I nibbled on my son's fresh-roast turkey sandwich today (from the only local deli that still serves it) and was impressed with the fresh, dry texture of the meat. I don't know why the technology doesn't exist to preserve that fresh quality in prepackaged or deli counter turkey meat. They are always soggy and tasteless. The closest I can come to it is the day after Thanksgiving making leftover sandwiches.

When I visited the local Egyptian culture museum I was awestruck that they had the Rosetta stone on display where I could examine it up-close and touch it. It didn't take long for me to realize it was a casting, which I could appreciate as a reproduction of the original. But since it was not the original, I was no longer in awe.

Printing technologies used for art can give a reasonably low number of prints that I would value as originals, serigraphy, lithography - even, in the case of David Lance Goines, low-end offset lithography.

Even a lowly flyer printed letterpress by Jose Guadalupe Posado on crumbling newsprint, would strike me with awe.

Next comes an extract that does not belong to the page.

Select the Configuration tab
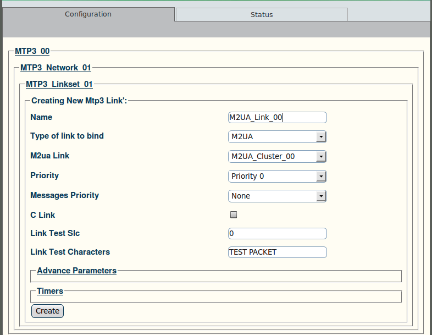Image resolution: width=432 pixels, height=335 pixels. coord(88,14)
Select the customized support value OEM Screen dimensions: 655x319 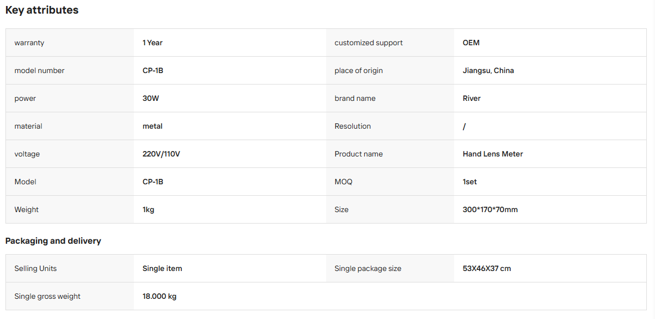(x=471, y=43)
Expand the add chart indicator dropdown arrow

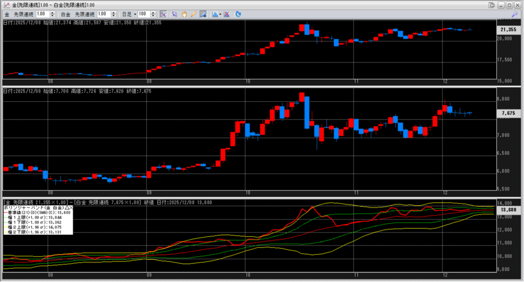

The value in my mind far in excess of a contemporary rubber stamp or finely printed reproduction of his work, maybe a hundred dollars to me.

So a local museum can't reasonably have original Rosetta stones. But when I see an Edward Weston print on the wall of a local museum, I don't have to suspend disbelief. I can relate as a photographer, to the pencil lines and slightly yellowed mat board before me, that this was done by his hand.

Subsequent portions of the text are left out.